It was my final year in medical school. In less than a month, my classmates and I would be graduating from the University of Nigeria, Nsukka, a premier institution at that time in West Africa. We would be graduating with an M.D. degree as doctors.
Fortunately, a doctor or physician is still one of the most trusted professionals in America and possibly the world. In most of the world, medicine is a calling that represents service, nobility, and prestige along with good compensation. However, the fact remains that the medical doctor tag is acquired after several years of sweat and toil, physical and emotional duress, and a rigor that is unique to the medical training.
Our training in Nigeria was compounded by the rumblings of political and economic instability, a lack of regular water supply and frequent power cuts. Many evenings we had to read by the light of candles or oil lamps. Some mornings we fetched buckets of water from a nearby well to enable us to freshen up for the days round of lectures.
I digress. Anyhow, we had less than a month to go before our last two exams. We poured over our textbooks, reviewed endless pages of notes and answered as many practice test questions as we could. In addition we kept up with last minute lectures and clinical work. There was no time to exchange pleasantries or small talk. It was each student for his or herself.
Several days later, it happened. One evening we heard a loud shriek. Someone had seen blood trickling out of a room into a hallway from under a closed dorm door. Eventually the cause was found out to be suicide. The pressure of months of endless studying, impending finals and probably undiagnosed depression had taken a victim. He had decided that slitting his wrists and throat was the only way out of despair, the possibility of failure and the shame thereof.
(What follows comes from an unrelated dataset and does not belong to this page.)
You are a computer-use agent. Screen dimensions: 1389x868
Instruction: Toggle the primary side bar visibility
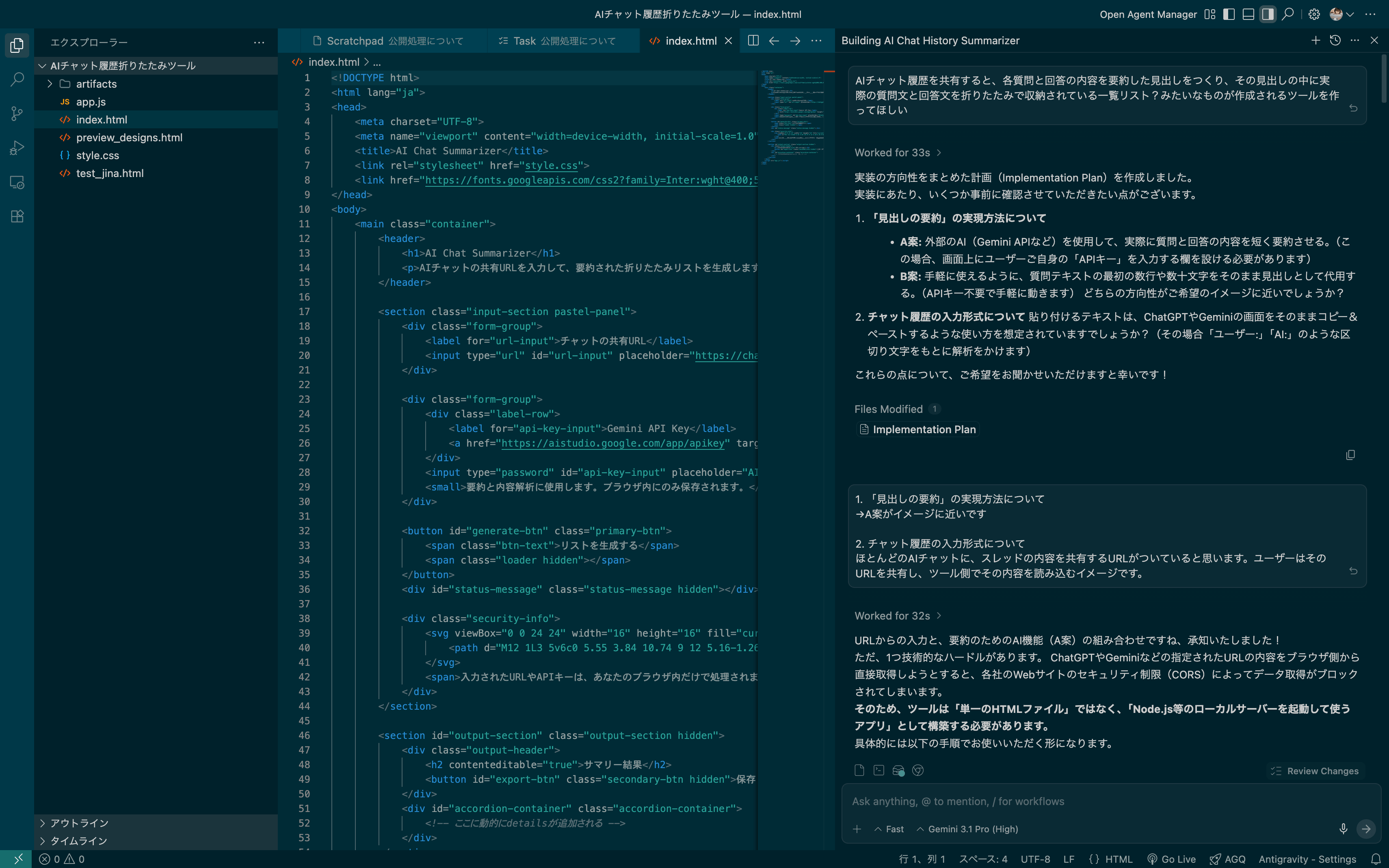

The stigma of suicide everywhere is bad enough but in many African cultures, it is akin to an abomination. One can only imagine the mental anguish my unfortunate classmate had gone through before taking his own life.
There was an emergency meeting with the dean. We were informed that our exams would be postponed by two days to give us time to mourn the loss of one of our very own. I don’t recall if any counseling services were even offered or not as I left to spend the remainder of the week with my parents at home. I was too distraught to stay in the dorm any longer.
Fast forward twenty something years. I have been living and working in a different continent, in a wealthy and prosperous nation. Here in the United States, suicide remains the 10th leading cause of death overall in a study done by the American Foundation of Suicide Prevention in 2014.
Based on findings presented by the American Psychiatry Association at their annual meeting earlier this year, the suicide rate in doctors is twice that of the general population. Shockingly, the suicide rate among physicians is even higher than the suicide rate among the military. A physician commits suicide every day. If this is not a travesty, I don’t know what is.
Some would say it is the nature of the beast. Medical training and working hours are notoriously long, tedious and isolating. Add to that the psychological burden of dealing with sickness, disease and death on an almost daily basis. There is also a constant need to perform at one’s best at all times despite inadequate rest and sleep. Couple all that with easier access to drugs and medications and it is not hard to see how the grounds for depression and substance abuse can be easily laid.
The good news is that we are starting to acknowledge this. We are starting to talk more and more about it instead of sweeping it under the rug. That in itself is a big first step. What is also encouraging is that there are more and more conferences being dedicated to physician burnout and wellbeing.
The ACGME made sweeping changes in 2017 to limit residency hours while still taking into consideration patient safety, high quality care and physician well being. In addition, we need to push for increased residency spots. With the current physician shortage, there is no reason a graduate from a qualified US medical school should not match. We also must continue to push for more regulations and changes in regards to simplifying MOC, recertification, licensing and preserving some degree of physician autonomy.
Most importantly, we need to destigmatize mental illness and any associated addictions in the medical profession. There should be easy avenues to seek help with confidentiality and without devastating personal or professional retribution. We need to increase mentorship of medical students, residents and other fellow physicians . Who else can better understand their struggles, their journey and their pain than us? Ultimately we will all benefit from any positive change but the greatest beneficiaries will be our patients who need us and rely on us to continue to provide consistent, compassionate and quality healthcare.
As Women in White Coats, the imperative is on us more than ever. More women than men enrolled in medical school for the first time in 2017. This trend is expected to continue. We must harness our inner wells of empathy and compassion, listening and persuasion skills and take the lead in bringing about change. We can and must succeed. The time to tame this beast is here and now.